Exercise instructions:
For the word "screenshot", give the number of lines in these entries that contain it, with nothing else.

Data:

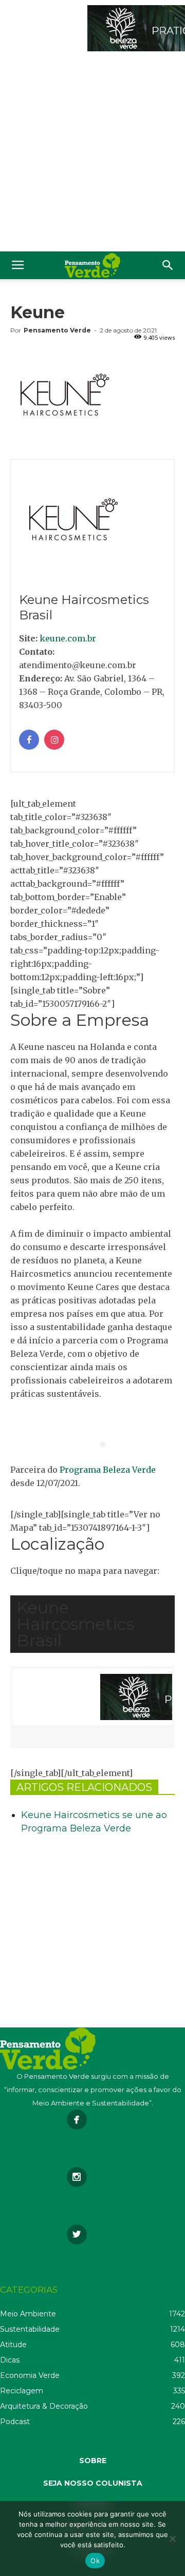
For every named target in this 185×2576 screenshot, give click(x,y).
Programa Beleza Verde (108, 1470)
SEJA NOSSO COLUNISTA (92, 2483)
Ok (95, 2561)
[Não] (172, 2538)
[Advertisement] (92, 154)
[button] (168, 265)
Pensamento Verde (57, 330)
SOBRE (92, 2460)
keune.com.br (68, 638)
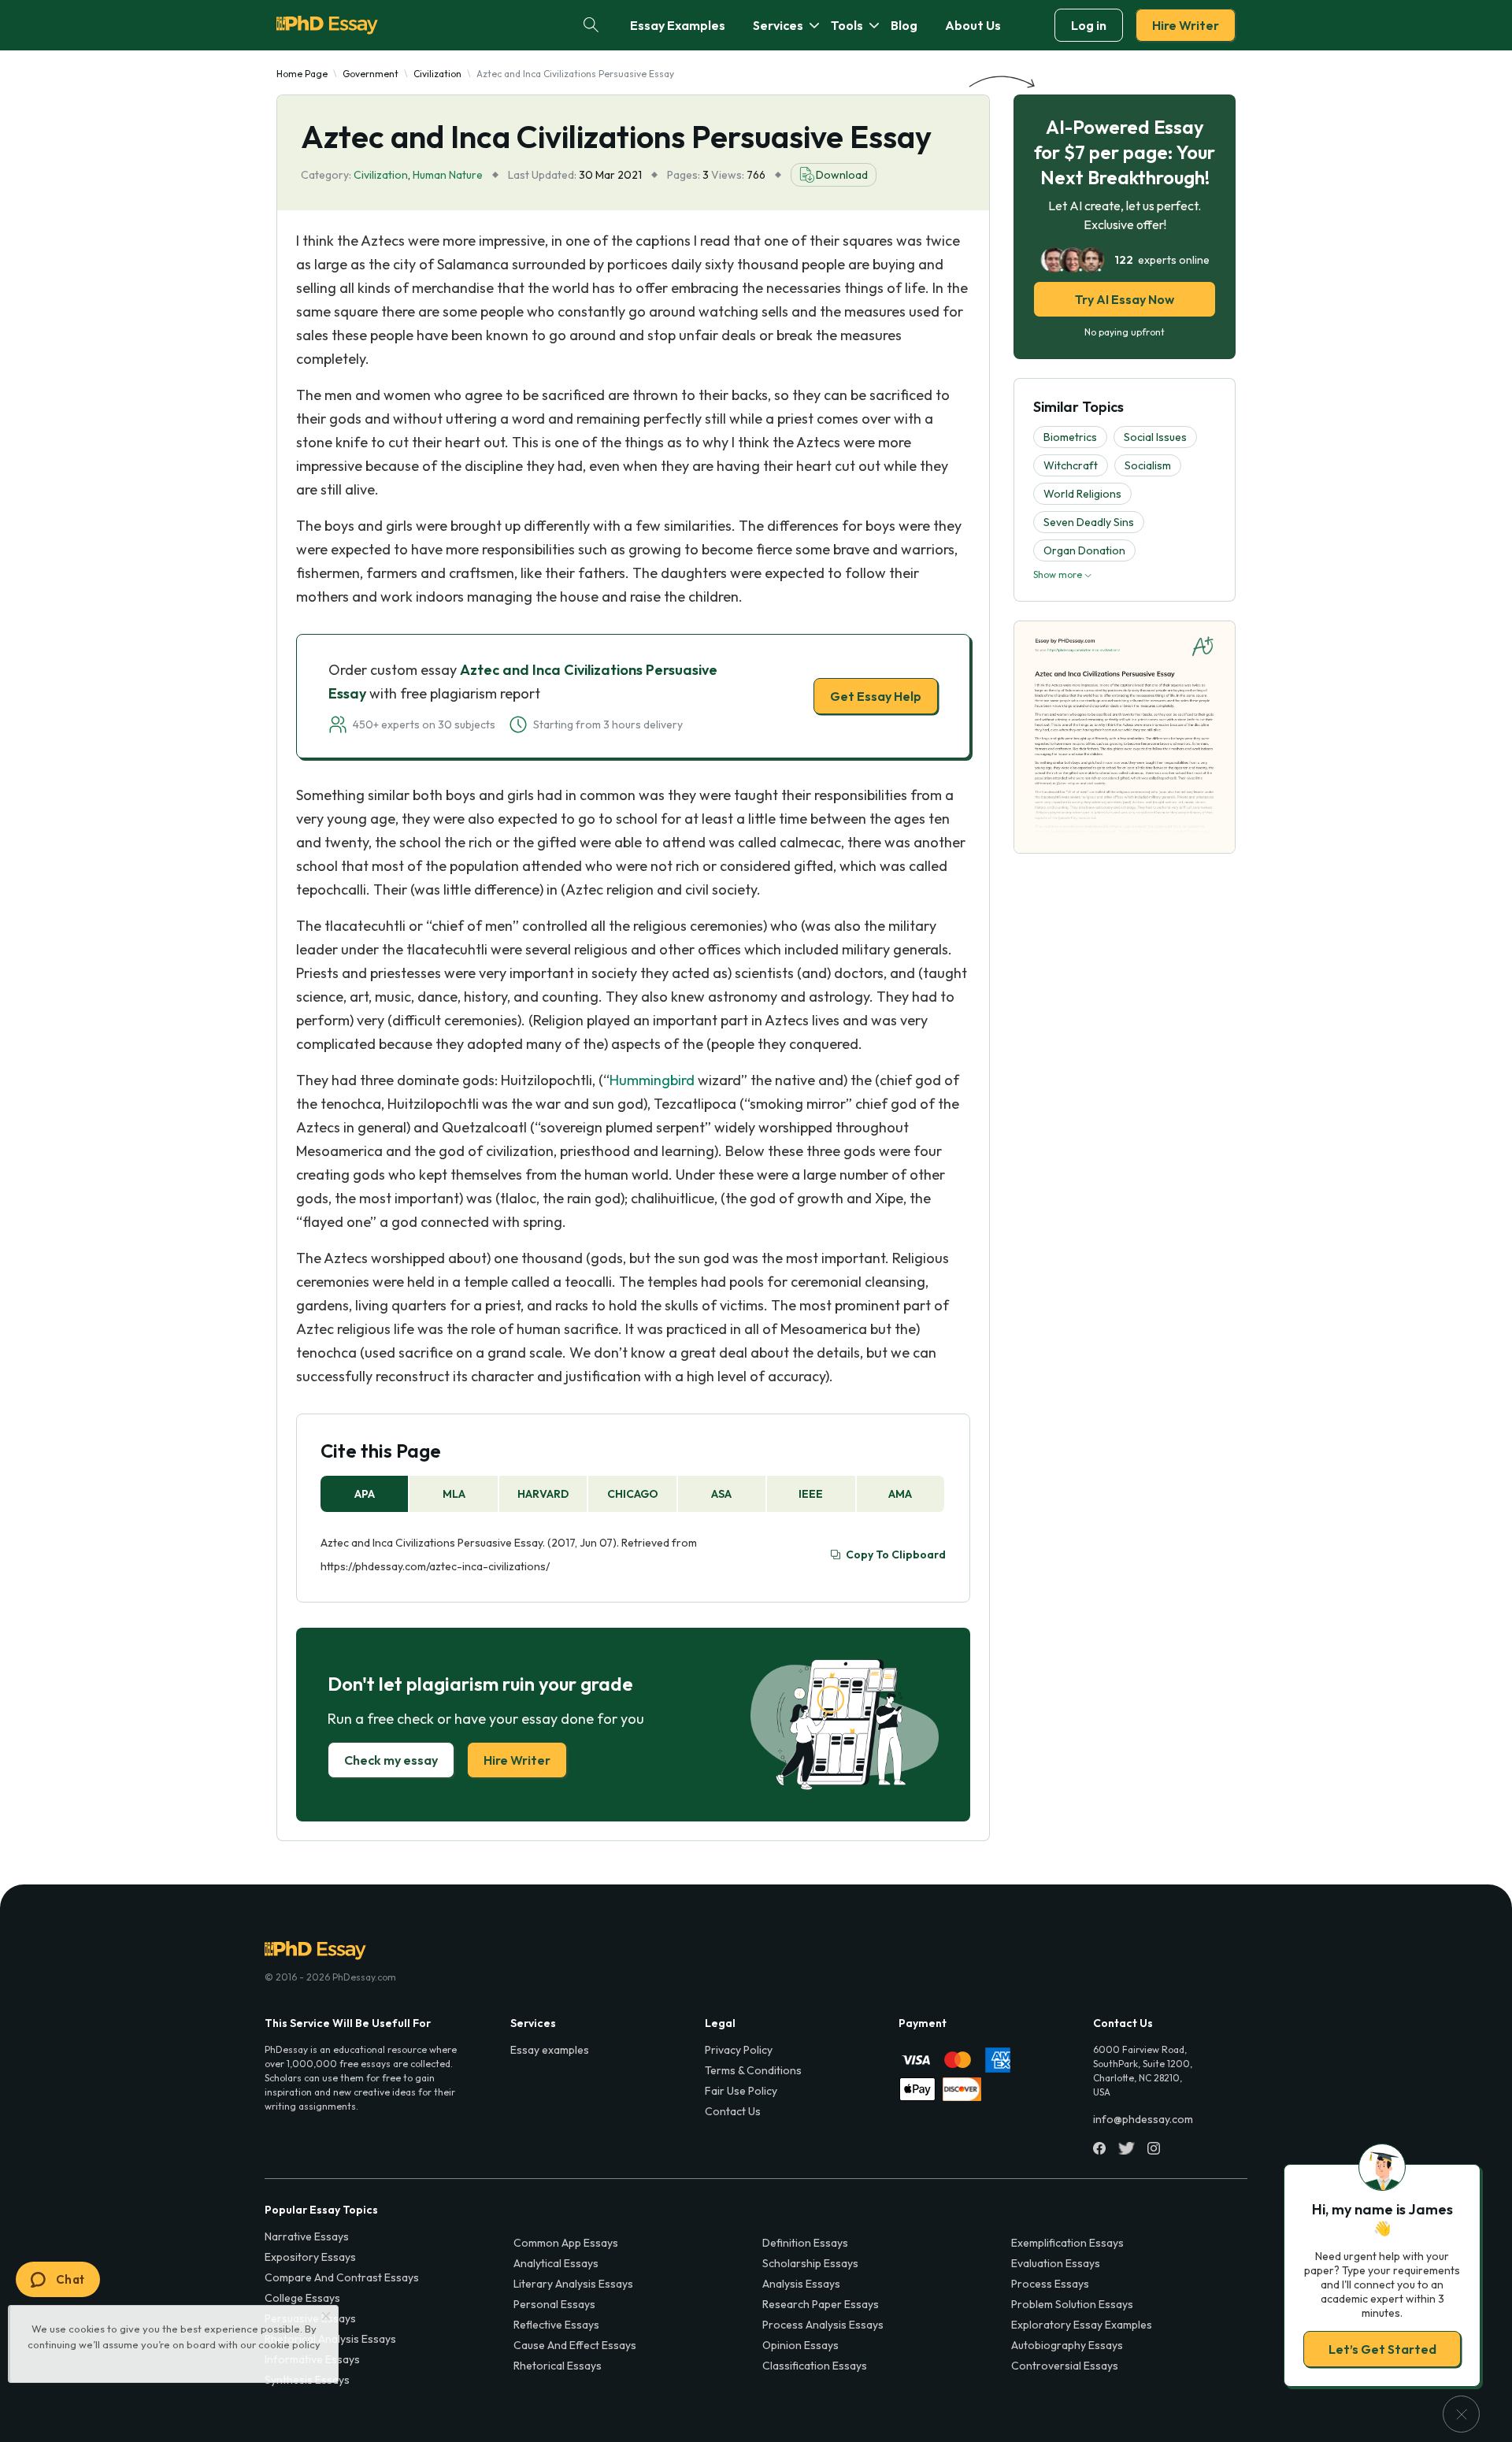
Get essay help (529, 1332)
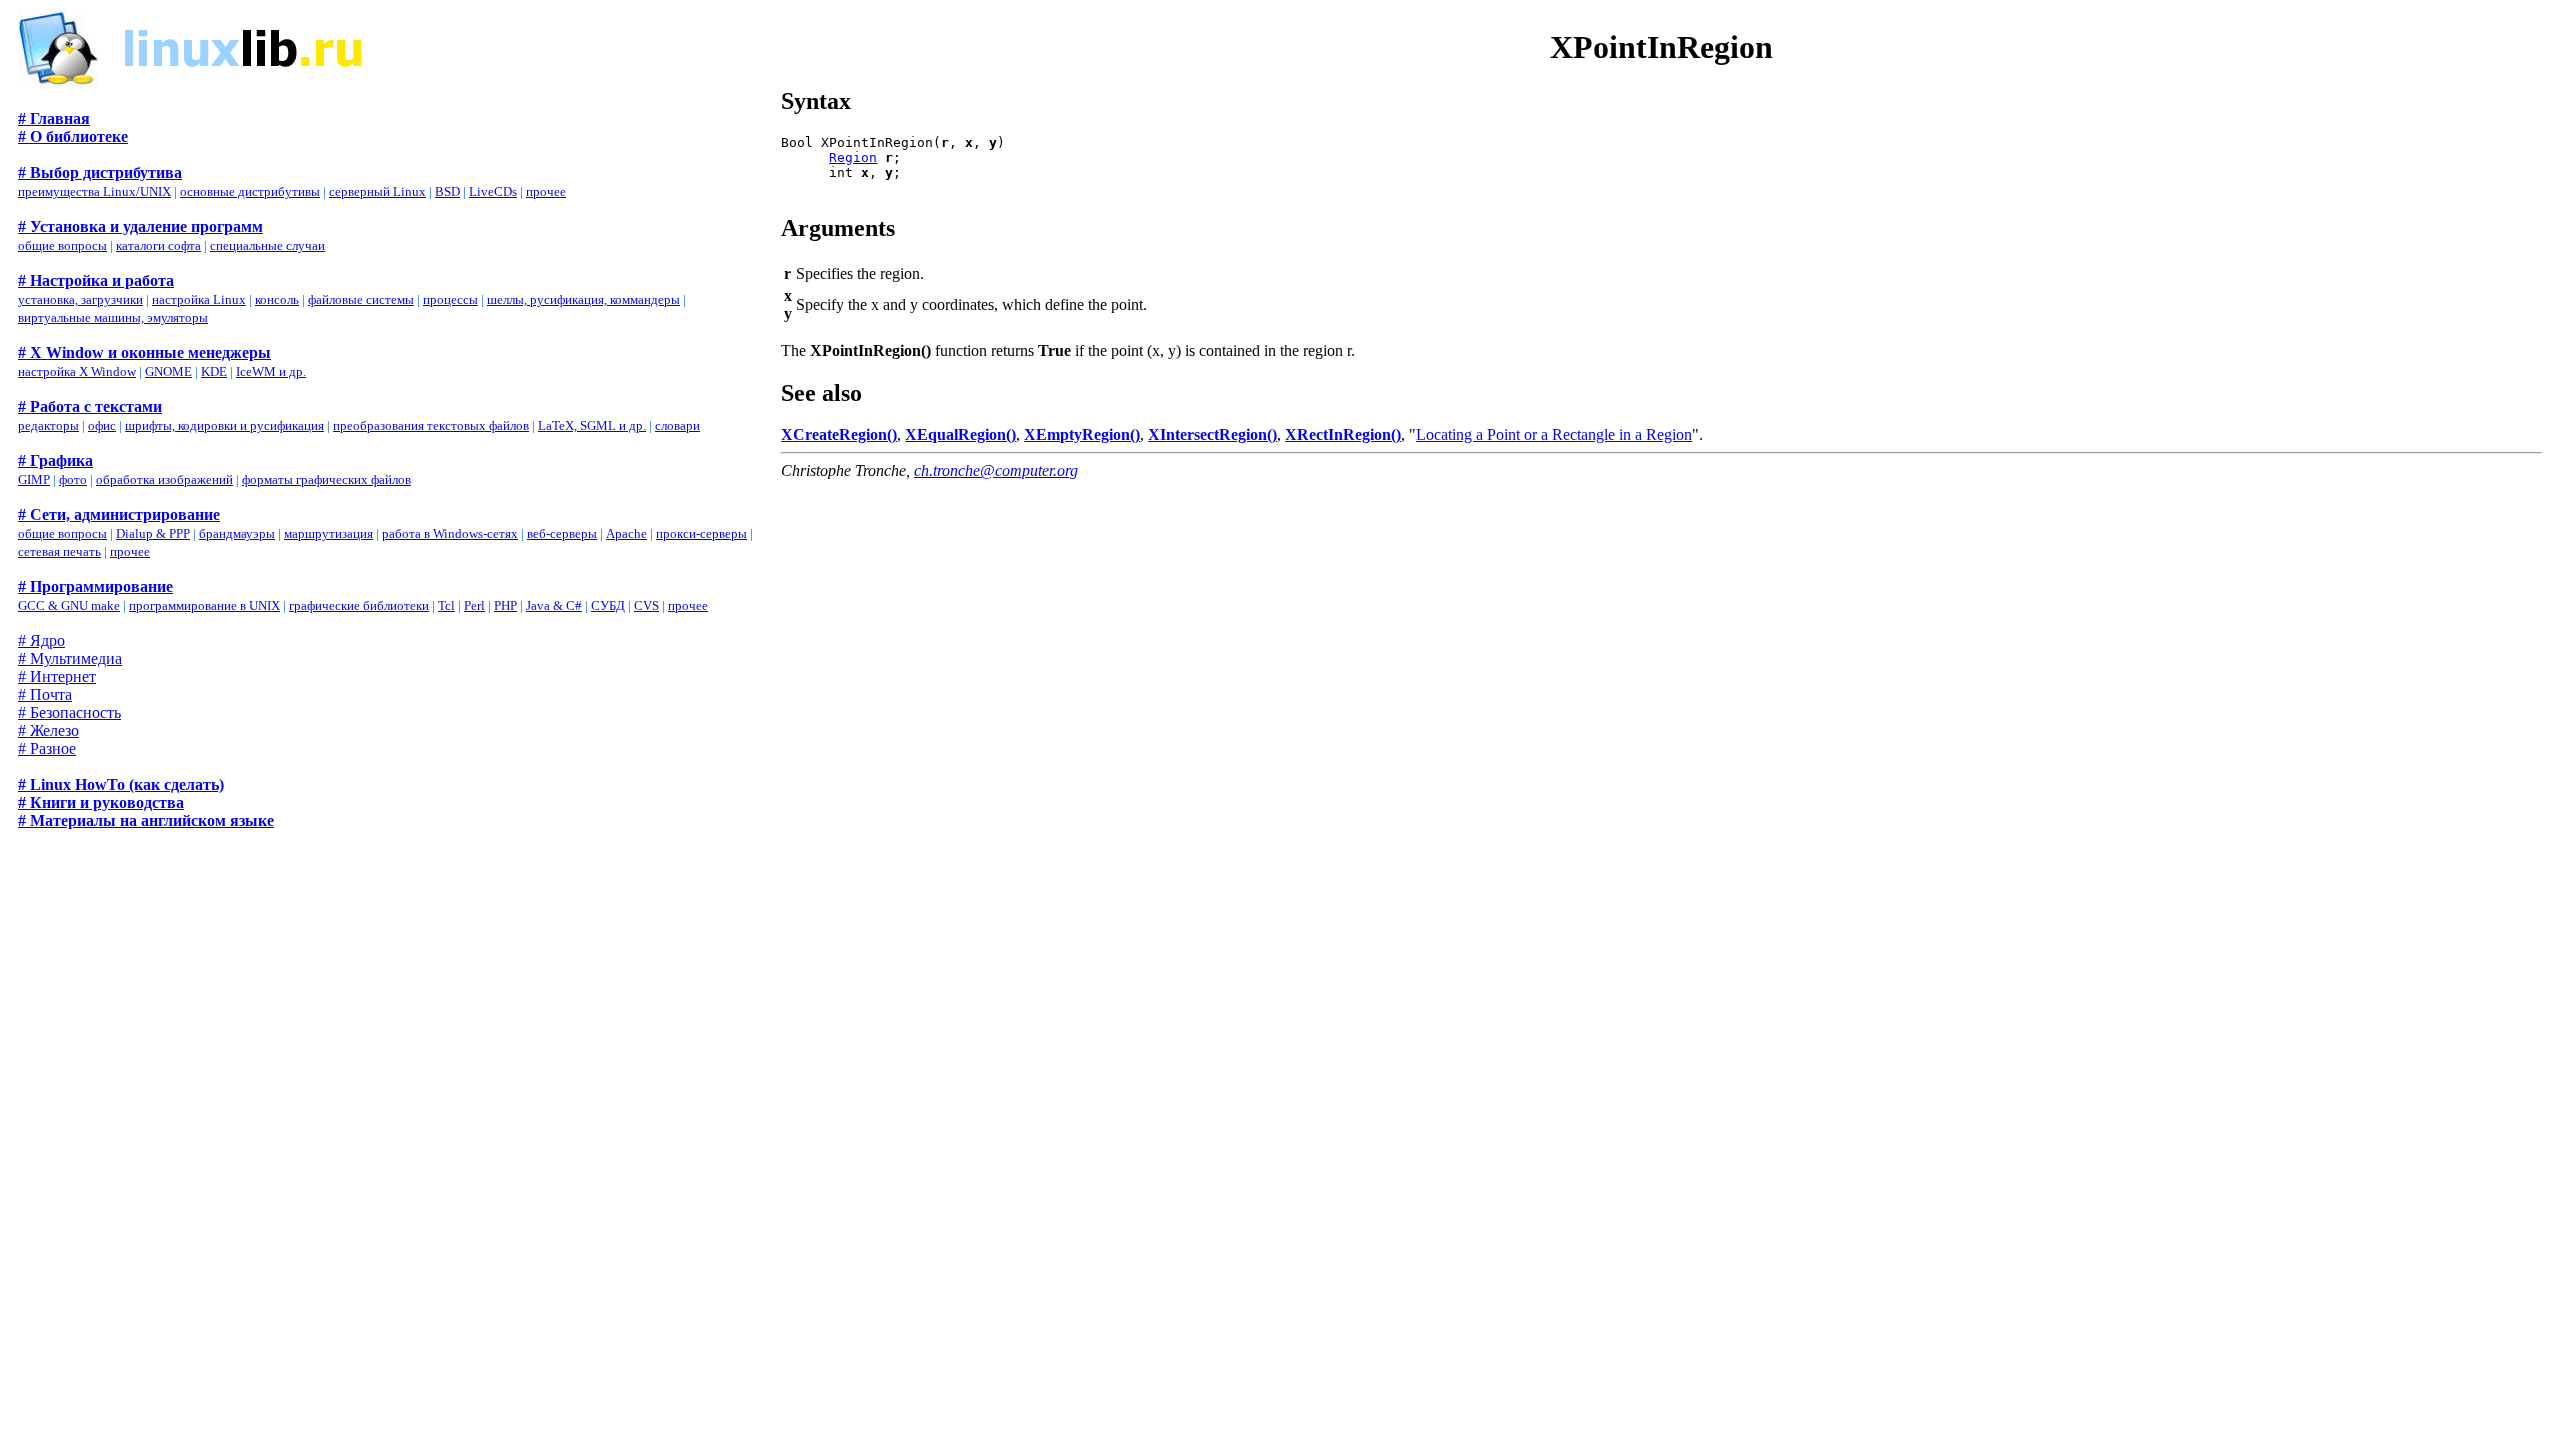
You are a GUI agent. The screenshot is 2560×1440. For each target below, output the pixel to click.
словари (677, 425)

Exercise solution:
2